Study of nanostructured metal oxides for electrochromic windows

Abstract

Electrochromic materials have attracted the interest of researchers over the last several decades. They are able to change their color upon the application of a voltage. Tungsten oxide (WO3) and titanium oxide (TiO2) are the conventional electrochromic materials and have been studied most, due to their good electrochromic properties and electrochemical stability. Hence the research in this thesis is mainly based on tungsten oxide and titanium oxide electrochromic materials. By adjusting the precursor, nanostructured electrochromic materials were prepared on the substrates with improved electrochromic properties.

A thin film of hexagonal WO3 nanowires was grown directly onto a bare fluorine-doped tin oxide glass (FTO) without the assistance of a WO3 seed layer via a facile and low-cost solvothermal method. Compared with the WO3 film synthesized with a seed layer, a faster switching time, higher coloration efficiency and more stable cycling were achieved due to direct nanowire contact with the substrate. In order to improve the contact between the WO3 and FTO, and therefore increase the stability of the electrode, it was annealed under N2 and the cycling life increased by almost a factor of 10.

Hierarchical WO3 nanotree-like structures were grown from nanowires by a two-step non-seeded solvothermal technique on FTO. A study of the growth process revealed that the nanotrunks formed before the nanobranches grew, with the trunks orientated along the (002) plane of the hexagonal phase WO3, while the branches were orientated along the (100) and (200) planes. An electrochromic film prepared with WO3 nanotrees are expected to have a large active surface area, which enabled a large optical modulation of 74.7% at 630 nm at the low potential of -0.2 V, fast switching speeds of 2.64 s and 7.28 s for bleaching and coloration, respectively, and a high coloration efficiency of 75.35 cm2 C-1.

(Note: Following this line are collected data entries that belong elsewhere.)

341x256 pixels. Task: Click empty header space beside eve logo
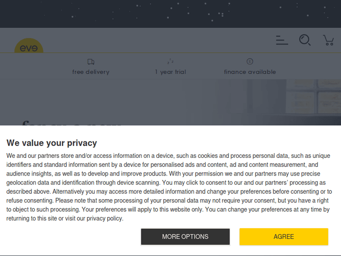[x=159, y=41]
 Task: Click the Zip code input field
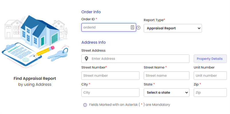click(210, 93)
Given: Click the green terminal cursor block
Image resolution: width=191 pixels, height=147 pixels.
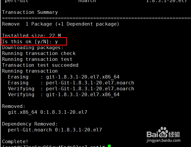Looking at the screenshot, I should tap(109, 146).
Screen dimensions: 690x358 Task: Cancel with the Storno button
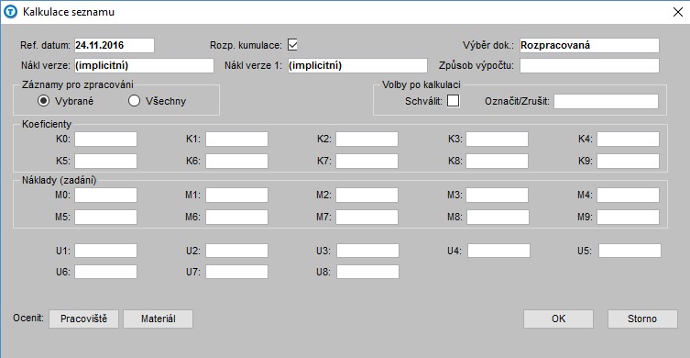tap(642, 319)
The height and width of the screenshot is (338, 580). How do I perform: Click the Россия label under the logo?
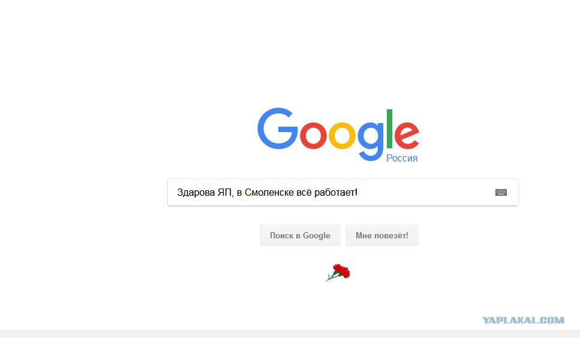point(402,158)
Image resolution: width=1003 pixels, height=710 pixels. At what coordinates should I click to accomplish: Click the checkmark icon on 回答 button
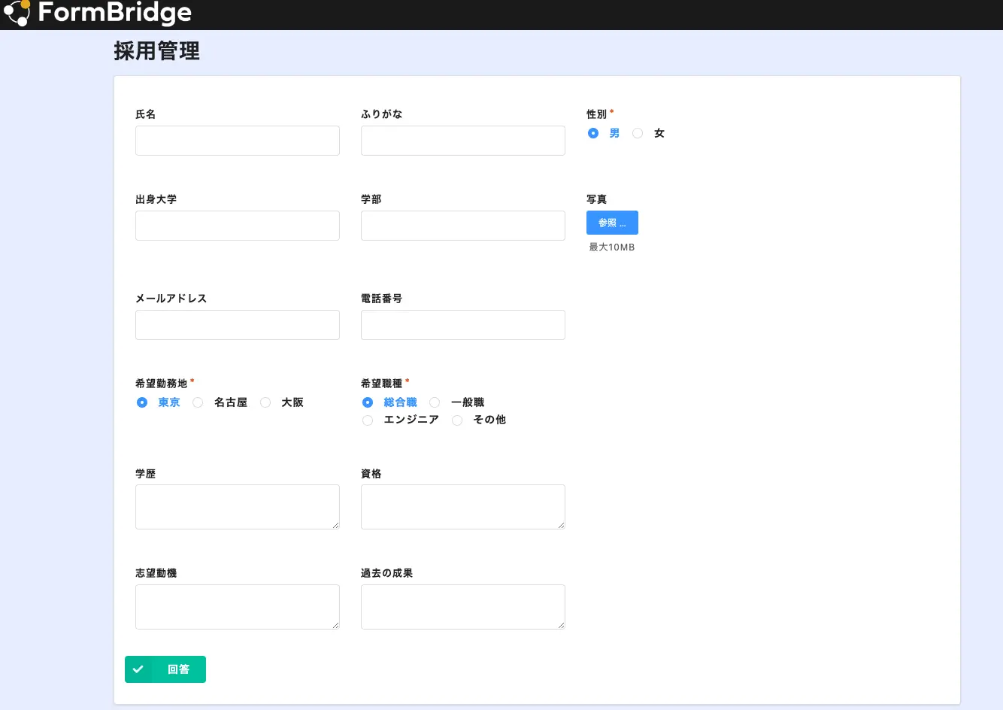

A nanocomposite TiO2 film was prepared by decorating a rutile TiO2 nanorod (TiO2 NR) array with anatase TiO2 nanopyramids (TiO2 NPyr) via a facile two-step solvothermal method. The addition of NPyr to the TiO2 NR film is expected to increase the total amount of material, hence providing a greater number of sites for lithium ion insertion, and the NPyr are expected to increase the active surface area. As a result, the TiO2 NR–NPyr film displayed higher optical contrast and coloration efficiency compared with NR films, demonstrating that enhanced electrochromic properties could be improved by using the NR–NPyr composite structure.

Anatase TiO2 nanowires were grown directly onto FTO by a solvothermal method. Different concentrations of precursor can easily control the length of the nanowires. The TiO2 nanowire films showed antireflective properties, increasing the transmittance of bare FTO by 7.2% at 550 nm. The electrochromic properties of the TiO2 nanowire sample was investigated in KCl electrolyte, giving a large optical modulation of 61.4% at 550 nm, a high coloration efficiency of 23.89 cm2 C-1 and good stability.

The TiO2 nanowire film was modified by chemisorption of a monolayer of the redox chromophore 1,4-bis[((N-phosphono-2-ethyl)-4,4’-bipyridinium)-methyl]-benzene tetrachloride (viologen). The best viologen modified TiO2 nanowire film showed an optical modulation of 55.5% in 550 nm, coloration efficiency of 244.5 cm2 C−1 and good stability. Compared with the pure TiO2 nanowire thin film, the coloration efficiency of the viologen modified TiO2 nanowire thin film increased more than 10 times, showing its potential in smart window applications.

Prussian blue was electrodeposited on bare FTO and a TiO2 nanowire thin film. The structure of the Prussian blue on FTO was a compact layer, whereas a core-shell (Prussian blue coating the TiO2) nanostructure was achieved on the TiO2 nanowire film. The core-shell nanostructure showed promising electrochromic properties with an optical modulation of 64% at 550 nm, a high coloration efficiency of 86.7 cm2 C-1 and a superior stability of 1000 cycles without significant decrease in optical modulation. The improvement in electrochromic performance was attributed to the support template of TiO2 nanowires increasing the Prussian blue contact with the electrolyte. Furthermore the presence of the TiO2 nanowires also lowered the current density, which improved the coloration efficiency and the stability.

The electrochromic properties of the TiO2 nanowire thin films in different electrolytes were studied. The nanowire film in electrolyte containing multivalent ions, such as Al3+, showed a large optical modulation of 60.03% at 550 nm, fast insertion kinetics and good stability over 400 cycles. The electrochromic properties of a cycled TiO2 nanowire thin film in a LiClO4 propylene carbonate electrolyte can be recovered by water washing. This is an interesting concept and possible reasons for this behavior were discussed, however further work is required in this area.

A range of nanostructured WO3 and TiO2 thin films have been prepared for this thesis with different morphologies and tested in electrochromic smart window application showing promising potential.